First-principles insights into CO₂ reduction and competing HER on transition metal-loaded Zr₁₂O₁₂ nanocages

The catalytic reduction of CO₂ into value-added chemicals using renewable energy is a promising strategy for effective CO₂ management, but it often competes with the hydrogen evolution reaction (HER). Herein, we present a systematic first-principles investigation of Zr₁₂O₁₂ and M@Zr₁₂O₁₂ ( M = Fe, Co, Ni, Cu, Zn) nanocages to elucidate their potential as photocatalysts for the CO₂ reduction reaction (CO₂RR).
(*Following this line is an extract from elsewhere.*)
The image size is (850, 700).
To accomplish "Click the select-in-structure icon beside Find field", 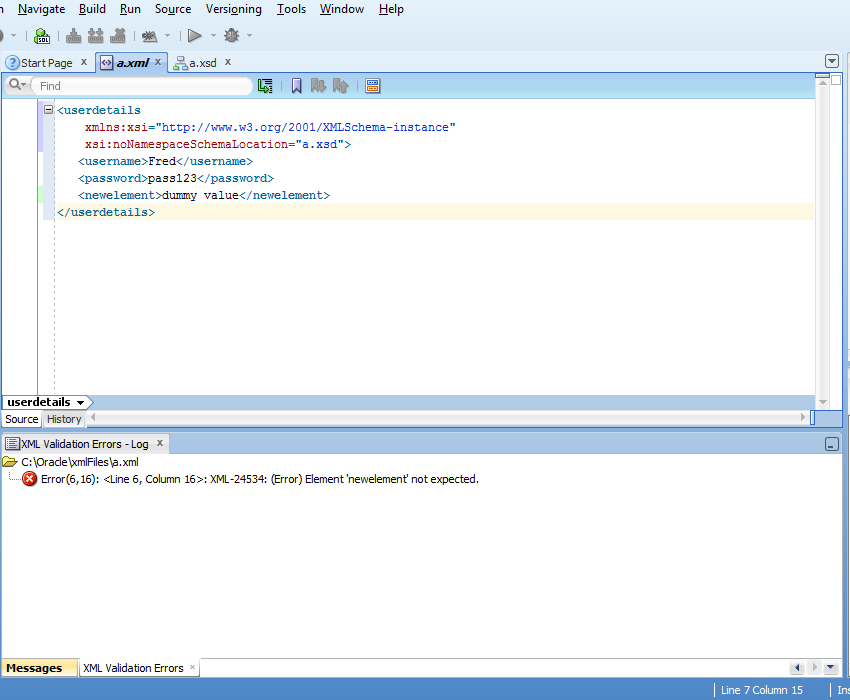I will coord(264,86).

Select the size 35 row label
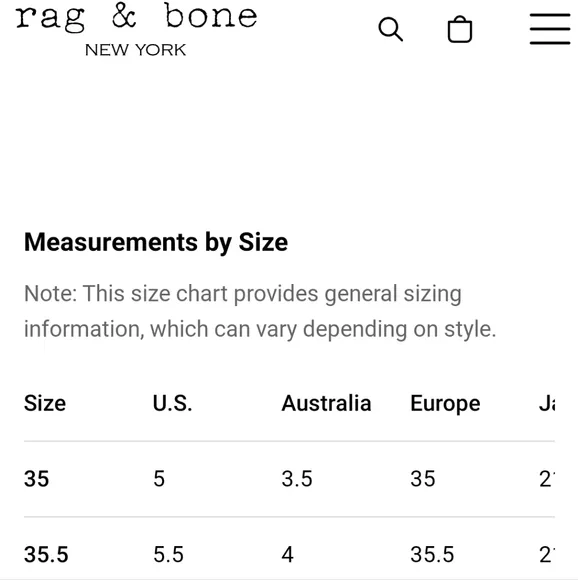pyautogui.click(x=36, y=479)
We reveal that late 3 d transition metals with partially filled d orbitals (Fe, Co, and Ni) are stably anchored on the Zr₁₂O₁₂ nanocages, whereas Cu and Zn atoms are not stabilized due to their fully filled d orbitals. The pristine zinc oxide nanocage exhibits a band gap of 2.07 eV and can convert CO₂ to CO under a low potential of 0.71 eV. Loading with Fe, Co, or Ni further narrows the band gap and enhances CO₂ activation. However, CO desorption from Fe@Zr₁₂O₁₂, Co@Zr₁₂O₁₂, and Ni@Zr₁₂O₁₂ is hindered by large energy barriers. Interestingly, Ni@Zr₁₂O₁₂ facilitates spontaneous CO₂ reduction to OCCO, a key intermediate for C₂ products, though its strong H adsorption may block active sites. In contrast, the non-doped cage, and the corresponding Fe@Zr₁₂O₁₂, and Co@Zr₁₂O₁₂ can form OCCO under low external energies, with Fe- and Co-loaded nanocages showing higher CO₂ selectivity over HER. These findings provide atomistic level insights for engineering single-atom Zr-oxide photocatalysts for selective CO₂ reduction to C₂ products.